Dans le roman, cette influence est discrète, mais essentielle.
Elle se retrouve dans les lieux, dans les atmosphères, dans cette sensation de calme et d’ancrage.
Ce n’est pas un décor inventé : c’est une inspiration bien réelle.
Alice Keppel : une figure historique centrale
Alice Keppel a réellement existé.
Elle est connue pour avoir été la maîtresse du roi Édouard VII.
Mais réduire son histoire à cette relation serait trop simple.
Elle évoluait dans un monde de pouvoir, d’influence et de relations complexes.
Un monde où certaines femmes n’étaient pas officiellement au centre… mais jouaient un rôle essentiel.
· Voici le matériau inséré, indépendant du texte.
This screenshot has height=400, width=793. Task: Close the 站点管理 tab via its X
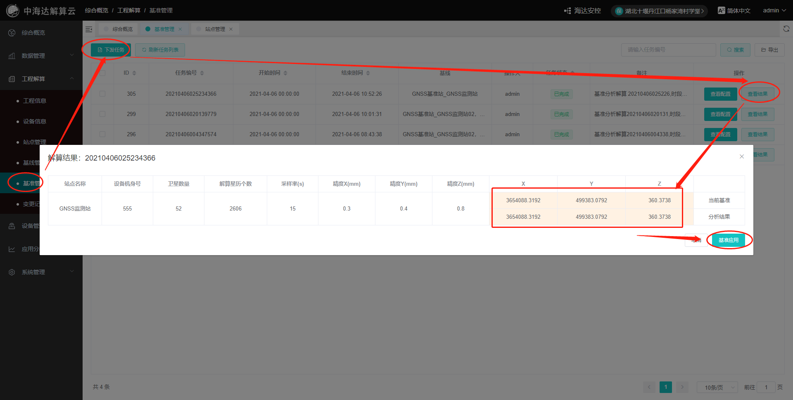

Dans le roman, cette dimension donne une profondeur particulière à l’histoire.
On comprend que les trajectoires féminines peuvent être discrètes… mais déterminantes.
Le roi Édouard VII : une présence historique bien réelle
Le roi Édouard VII a lui aussi réellement existé.
Son règne marque une période de transition dans l’histoire britannique, entre tradition et modernité.
Sa relation avec Alice Keppel appartient à l’histoire.
Dans le roman, cette présence donne une autre lecture : on ne se situe plus uniquement dans la fiction, mais dans un contexte historique précis.
Un lien réel avec la Royauté actuelle et Camilla Parker Bowles
Ce détail est réel : Alice Keppel est l’arrière-grand-mère de Camilla Parker Bowles.
Ce lien crée un écho particulier.
Il rappelle que certaines trajectoires ne disparaissent pas complètement, mais se prolongent à travers le temps.
Ce type de correspondance donne au roman une profondeur inattendue.
Ce qu’il faut retenir
Dans le tome 3 des Sept Sœurs, les personnages principaux sont fictifs.
Mais l’univers repose sur des éléments bien réels :
- Beatrix Potter, auteure emblématique
- Alice Keppel et son rôle historique
- le roi Édouard VII
- le lien avec Camilla Parker Bowles
C’est cette base réelle qui donne au roman sa profondeur.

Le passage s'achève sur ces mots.